Dealing with 20 Languages on a Résumé

A few months back I interviewed with a local internet company. During the course of the interview, they mentioned a pretty brilliant strategy for separating the people who know the names of 20 different programming languages from those who have actually used those languages.

If you don’t already have experience with some or all of the languages a candidate lists, it’s pretty hard to design a test to see if a candidate knows how to program in a language. Particularly if the reason you’re hiring is that you’re so busy that you hardly have the time to interview prospective hires. For the purpose of the interview, you need to be able to pretend that you’re an expert in the languages listed. This is the sort of situation game theorists refer to as bullshitting a bullshitter*.

You want to ask for something that anyone who has built a significant project in the language  would have memorized in the first week. It should also be something that is pretty quick to look up and can be unambiguously checked against a language spec. It shouldn’t involve any of the language’s dusty corners that even someone with years of experience might have to look up, if for no other reason than that it’s pretty hard to come up with a question like that coming from a position of zero experience.

One good option is to pick a very simple problem, like having them write “Hello World” — or slightly more time-consuming, FizzBuzz — in the languages they’ve listed. But if you don’t have a compiler or execution environment handy, it’s fairly time consuming to check, particularly around obscure obsolete language number 19.

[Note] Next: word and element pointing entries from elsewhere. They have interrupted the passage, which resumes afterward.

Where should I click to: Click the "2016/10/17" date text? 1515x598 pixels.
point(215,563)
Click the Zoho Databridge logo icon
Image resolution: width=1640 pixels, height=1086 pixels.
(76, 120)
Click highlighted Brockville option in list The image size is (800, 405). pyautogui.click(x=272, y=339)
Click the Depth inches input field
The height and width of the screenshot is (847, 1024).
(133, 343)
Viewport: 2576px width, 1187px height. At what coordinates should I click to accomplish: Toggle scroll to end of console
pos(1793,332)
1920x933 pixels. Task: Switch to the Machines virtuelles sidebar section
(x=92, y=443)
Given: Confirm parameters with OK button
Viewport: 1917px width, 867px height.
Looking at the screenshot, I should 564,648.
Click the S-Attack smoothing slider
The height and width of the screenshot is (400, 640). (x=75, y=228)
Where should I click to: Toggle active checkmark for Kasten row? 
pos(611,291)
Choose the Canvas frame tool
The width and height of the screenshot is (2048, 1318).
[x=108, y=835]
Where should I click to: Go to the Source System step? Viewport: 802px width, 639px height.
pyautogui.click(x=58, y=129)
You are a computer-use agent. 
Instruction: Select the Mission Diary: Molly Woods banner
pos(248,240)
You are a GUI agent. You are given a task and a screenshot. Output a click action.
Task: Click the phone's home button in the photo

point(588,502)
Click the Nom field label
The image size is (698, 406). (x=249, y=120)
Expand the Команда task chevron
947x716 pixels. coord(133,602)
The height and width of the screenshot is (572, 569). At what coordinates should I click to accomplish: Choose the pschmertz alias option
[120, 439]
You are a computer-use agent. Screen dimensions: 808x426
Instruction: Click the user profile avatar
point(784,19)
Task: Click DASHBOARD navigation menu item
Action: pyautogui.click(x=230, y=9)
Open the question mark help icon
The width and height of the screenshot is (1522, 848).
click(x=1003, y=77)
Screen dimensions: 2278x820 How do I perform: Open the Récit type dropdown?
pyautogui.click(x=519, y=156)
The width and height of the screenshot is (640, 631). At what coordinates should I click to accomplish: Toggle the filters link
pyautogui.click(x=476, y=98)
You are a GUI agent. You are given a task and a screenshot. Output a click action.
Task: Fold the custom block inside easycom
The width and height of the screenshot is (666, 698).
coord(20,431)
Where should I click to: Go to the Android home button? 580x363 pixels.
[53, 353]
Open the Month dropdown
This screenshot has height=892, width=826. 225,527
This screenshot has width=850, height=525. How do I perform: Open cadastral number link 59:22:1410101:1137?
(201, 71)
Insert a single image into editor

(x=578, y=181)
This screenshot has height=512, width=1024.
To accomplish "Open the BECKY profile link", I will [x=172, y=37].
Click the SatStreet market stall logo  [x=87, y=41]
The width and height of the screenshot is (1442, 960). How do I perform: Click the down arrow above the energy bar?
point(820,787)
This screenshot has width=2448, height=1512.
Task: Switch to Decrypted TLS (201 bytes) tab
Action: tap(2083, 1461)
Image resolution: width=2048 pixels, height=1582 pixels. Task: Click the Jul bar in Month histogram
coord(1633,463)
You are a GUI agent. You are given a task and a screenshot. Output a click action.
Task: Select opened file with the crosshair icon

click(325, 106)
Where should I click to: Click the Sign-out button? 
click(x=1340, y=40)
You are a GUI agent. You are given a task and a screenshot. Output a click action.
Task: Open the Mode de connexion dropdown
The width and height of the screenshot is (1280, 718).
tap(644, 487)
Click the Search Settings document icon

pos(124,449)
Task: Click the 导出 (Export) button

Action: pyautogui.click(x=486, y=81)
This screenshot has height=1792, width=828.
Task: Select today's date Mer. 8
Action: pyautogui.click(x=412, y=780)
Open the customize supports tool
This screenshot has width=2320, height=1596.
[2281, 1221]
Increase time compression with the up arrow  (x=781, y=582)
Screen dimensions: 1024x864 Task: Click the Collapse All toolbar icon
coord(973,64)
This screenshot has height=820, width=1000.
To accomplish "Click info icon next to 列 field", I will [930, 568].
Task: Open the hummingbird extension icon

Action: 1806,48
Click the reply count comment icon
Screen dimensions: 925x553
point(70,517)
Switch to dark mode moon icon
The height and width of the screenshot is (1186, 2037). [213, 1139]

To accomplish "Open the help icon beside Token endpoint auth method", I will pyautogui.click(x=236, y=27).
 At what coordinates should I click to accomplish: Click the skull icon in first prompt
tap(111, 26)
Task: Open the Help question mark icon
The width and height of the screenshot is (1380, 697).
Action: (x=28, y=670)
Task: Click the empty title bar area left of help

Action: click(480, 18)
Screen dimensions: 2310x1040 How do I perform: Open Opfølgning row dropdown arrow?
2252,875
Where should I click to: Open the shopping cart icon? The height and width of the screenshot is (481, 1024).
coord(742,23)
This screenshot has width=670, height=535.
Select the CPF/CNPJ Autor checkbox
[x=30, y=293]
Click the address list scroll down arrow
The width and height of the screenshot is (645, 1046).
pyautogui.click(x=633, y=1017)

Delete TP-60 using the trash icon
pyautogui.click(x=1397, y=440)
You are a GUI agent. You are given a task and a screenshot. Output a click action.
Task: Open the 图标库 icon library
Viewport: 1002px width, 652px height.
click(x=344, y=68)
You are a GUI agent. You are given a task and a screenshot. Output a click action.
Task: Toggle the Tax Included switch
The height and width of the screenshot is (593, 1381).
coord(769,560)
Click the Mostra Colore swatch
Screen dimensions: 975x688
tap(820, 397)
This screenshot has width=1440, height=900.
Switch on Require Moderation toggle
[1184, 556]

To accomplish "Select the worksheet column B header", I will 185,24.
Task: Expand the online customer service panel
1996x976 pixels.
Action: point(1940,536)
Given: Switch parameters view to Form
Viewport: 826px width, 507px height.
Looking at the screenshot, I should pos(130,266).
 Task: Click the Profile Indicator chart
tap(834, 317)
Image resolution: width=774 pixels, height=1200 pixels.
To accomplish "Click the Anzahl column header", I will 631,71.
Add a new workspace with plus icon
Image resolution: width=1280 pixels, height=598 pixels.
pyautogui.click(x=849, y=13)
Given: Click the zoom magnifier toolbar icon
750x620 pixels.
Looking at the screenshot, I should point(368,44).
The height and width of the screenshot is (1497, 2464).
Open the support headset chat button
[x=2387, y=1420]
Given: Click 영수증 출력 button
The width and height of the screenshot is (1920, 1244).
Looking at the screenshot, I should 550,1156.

The easiest option, which also has an important side benefit, is to ask the candidate how to write a valid comment in each of the languages they’ve listed. Anyone who has any significant experience in a language should be have the comment syntax down pat, even for something they haven’t used in years. The side benefit is that you can find out to what degree the candidate bothers to comment his or her code.

Like any bullshitting-a-bullshitter situation, it’s a brittle strategy: If the candidate knows the question, he or she can cram for it as easily as you can. But it has the advantage that it’s no worse than other cram questions, and is really easy for an interviewer to cram for.

*The part about the game theorists is totally made up. Bullshit, as it were.